The New Black (Green?)

December 6, 2010

By Simon Bird

As the delegates are meeting in Cancun for COP 16, the vast majority of the talk has been on the many failings in our attempts to manage and mitigate global climate change. This comes on the heels of the U.S.’s failed attempt to develop comprehensive energy and climate legislation in 2010. However, throughout the landscape there are bright spots and areas of important work on carbon management and environmental protection. This includes the incredible amount of groundwork that has been completed to create functioning carbon registries, standards and protocols.

A major accomplishment is the new carbon offset protocols for improved forest management, reforestation and avoided conversion of forests. These forest-based protocols required finding extensive common ground to adequately balance the need for credible standards and methodologies (including issues such as additionality, permanence and leakage), while keeping them both workable across a broad area and financially feasible. There are still improvements to be made, the protocols are far from perfect and the marketplace is still developing, but the power of having viable forest protocols is immense.

There has long been interest in carbon market protocols for the reduction of greenhouse gas (GHG) emissions and increased carbon sequestration in managed soils; however, the complexity of the issue has limited past attempts. Carbon offsets created from reductions in soil GHG emissions and carbon sequestration would pay many environmental dividends in addition to a potentially large impact at reducing atmospheric CO2 levels. These ancillary benefits could include ecosystem services such as increased water quality and management, nutrient management, decreased erosion and increased species diversity.

GHG emissions and carbon sequestration in managed soils pose many accounting challenges, which have derailed past attempts at the creation of protocols. For example, soils can be highly heterogeneous across even small areas, creating great variation in the GHG emissions and carbon sequestrations of the soil. Additionally, the precise mixture of crop and management practices being utilized influence the soil geochemistry, requiring protocols to be flexible enough to capture the wide array of the variables possible. Soil GHG emissions can be substantial, yet fleeting, happening over very short time-scales, increasing the risk of being missed by direct sampling, and, therefore, can be significantly underestimated. Consequently, soil geochemical modeling is likely to be the most viable solution for estimating the total GHG emissions and carbon sequestration of a soil based upon its physical and chemical properties, and the management history. There are several very powerful models such as DayCent and DNDC; while these models have passed scientific scrutiny, they still need to be validated over the vast array of crop, management, and ecosystem variables that are possible.

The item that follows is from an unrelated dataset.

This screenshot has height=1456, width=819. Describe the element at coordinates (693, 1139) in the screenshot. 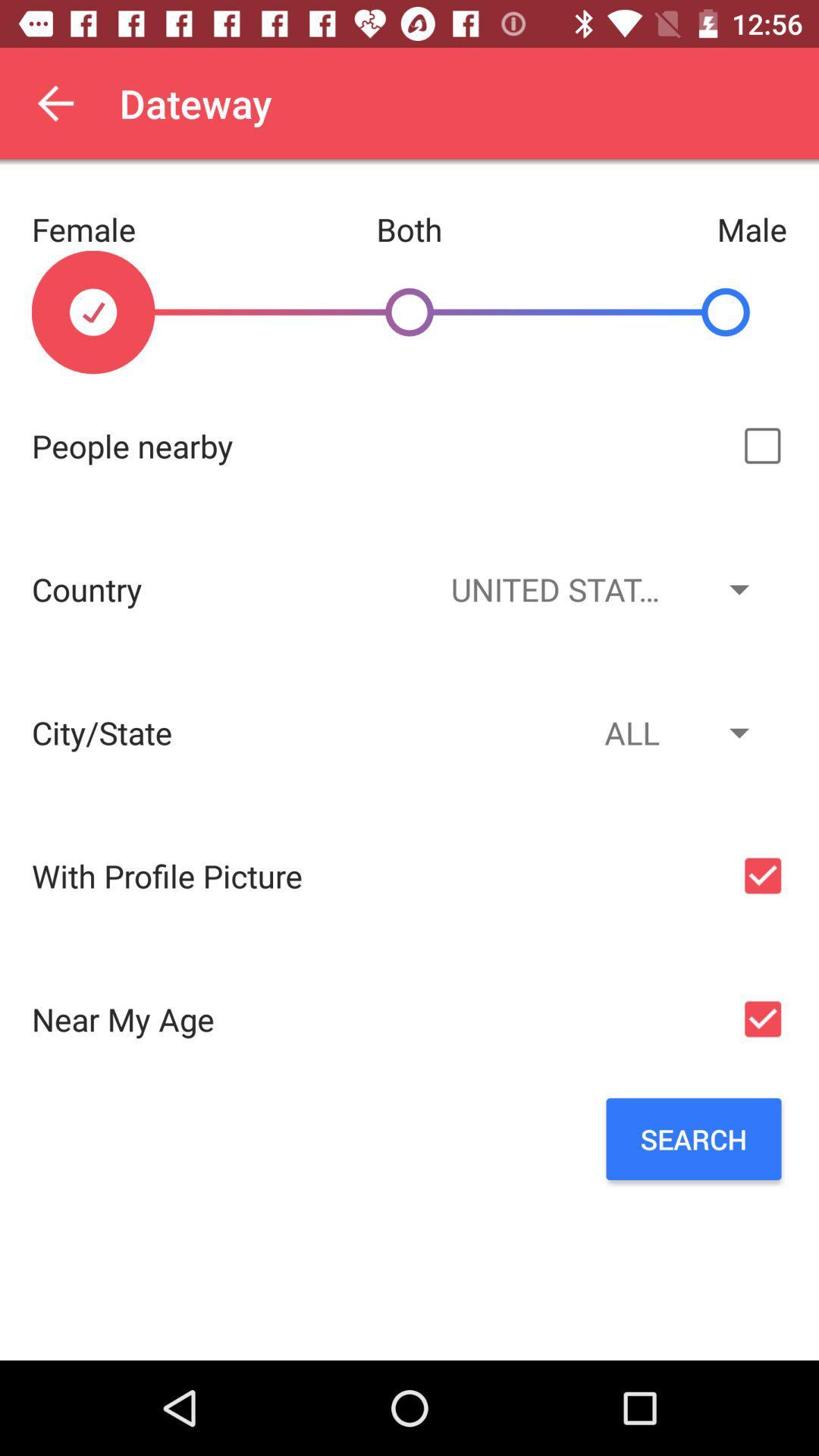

Several important steps have been taken towards solving these accounting issues including: the work of Steve Apfelbaum and The Earth Partners in creating standardized methods; William Salas’s DNDC model; and the T-Agg, M-Agg and C-Agg groups bringing parties together. Additionally, the American Carbon Registry has released a protocol for reduced N2O emissions from soil through fertilizer management. Non-carbon market projects have included the Stewardship Index and the SAN Climate Module, which are also important steps towards the development and standardization of soil emission and sequestration activities within agriculture.

Protocols for the reduction of GHG emissions and increased carbon sequestration in managed soils should be developed and implemented in the marketplace. With the monetization opportunity provided by these protocols, farmers and land managers would be encouraged to employ important management practices that will benefit the environment. There are still many issues outstanding in how to account for soil GHG emissions and carbon sequestration; and what action the Federal government will take, if any, to create a cap and trade system is unknown. However, we need to work together to create a functioning soil carbon market, as has been done with forest carbon. We can harness this “pre-competitive” space to create agreement on common ground, and widely field test soil carbon protocols to ensure that they are scientifically credible, while still being practical and workable across the U.S. This will guarantee that as carbon markets develop (and they will – be it voluntary, state, regional, or federal in scope), we will be ready and able to provide real and permanent carbon offsets using credible projects.